In another embodiment the hydrocarbon fuel is selected from the group consisting of fuel oil, diesel fuel and mineral oil.
In yet another embodiment the gelling agent is a cold water hydrating guar gum.
In another embodiment the gelling agent is present in an amount of from 2.5 to 5.0 wt. % of the blend.
In a further embodiment the ammonium nitrate portion of the ammonium nitrate/liquid hydrocarbon consists of particulate, porous ammonium nitrate.
In yet another embodiment the anticaking agent is selected from the group consisting of amorphous silica, fumed silica and silicates.
In another embodiment the anticaking agent is present in an amount of from 1.0 to 4.0 wt. % of the blend.

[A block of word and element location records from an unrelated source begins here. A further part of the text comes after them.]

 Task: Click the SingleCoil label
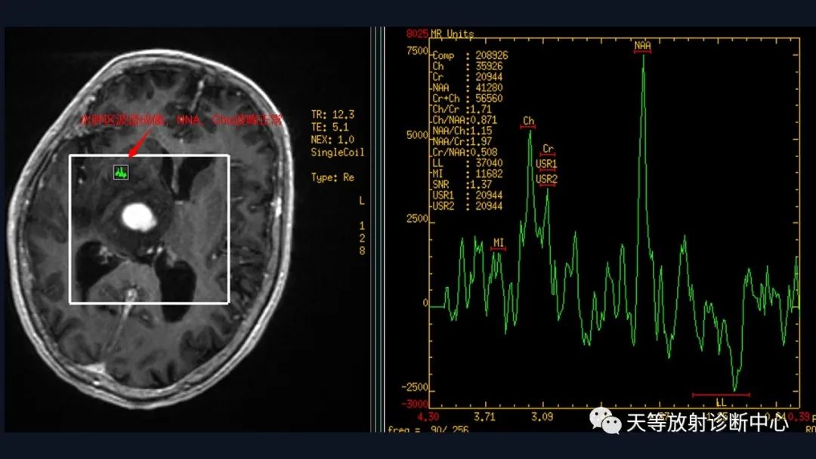(x=337, y=152)
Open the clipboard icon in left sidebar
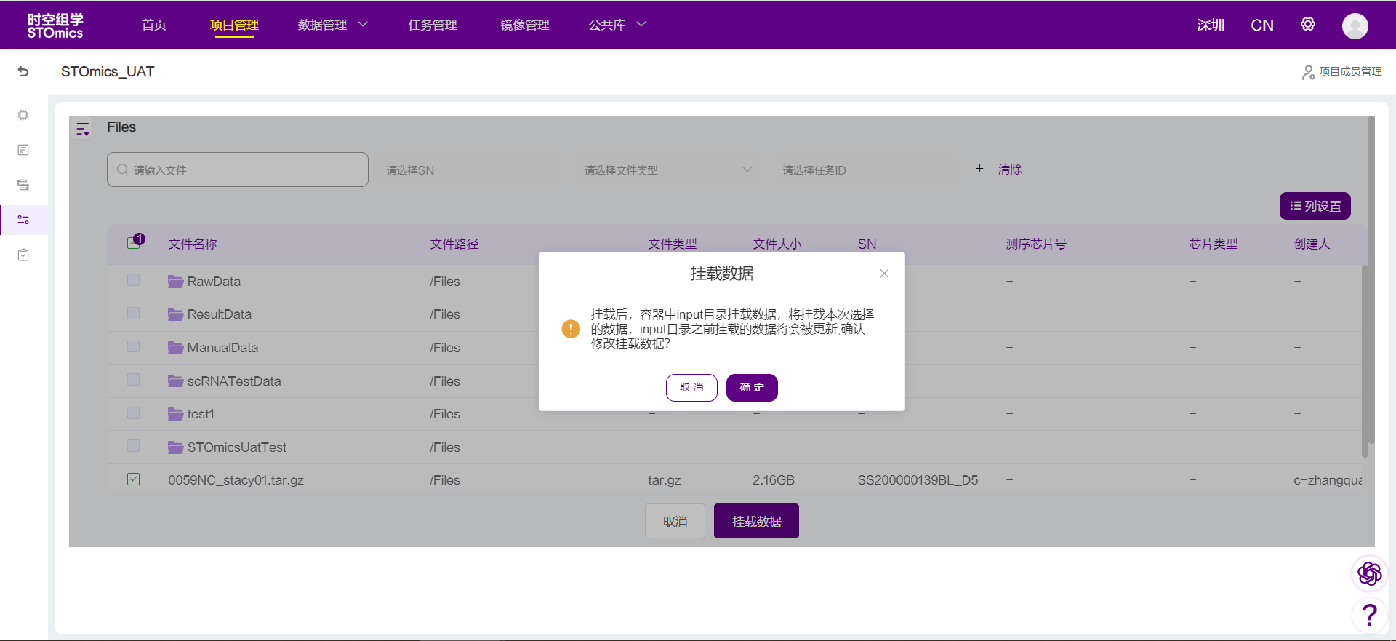The height and width of the screenshot is (641, 1396). (x=23, y=255)
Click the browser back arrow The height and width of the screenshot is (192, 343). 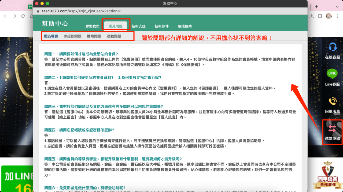tap(6, 16)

The ammonium nitrate (AN) particles are preferably in the form of porous prills. The AN or ANFO prills used should be of the kind which are normally effective when used alone as a blasting agent. The particle size of the prills is preferably between 6 and 20 TYLER* sieve size. Typically, such prills have a particle density of 1.35 g/cc to 1.52 g/cc, a prill void volume of 10.0 to 18.5% and a poured density of 0.70 g/cc to 0.85 g/cc, preferably from 0.76 to 0.80 g/cc. In the trade such porous prills are known as prilled AN, and are distinguished from high density prills. The porous prills may also contain anticaking agents, as is known in the art.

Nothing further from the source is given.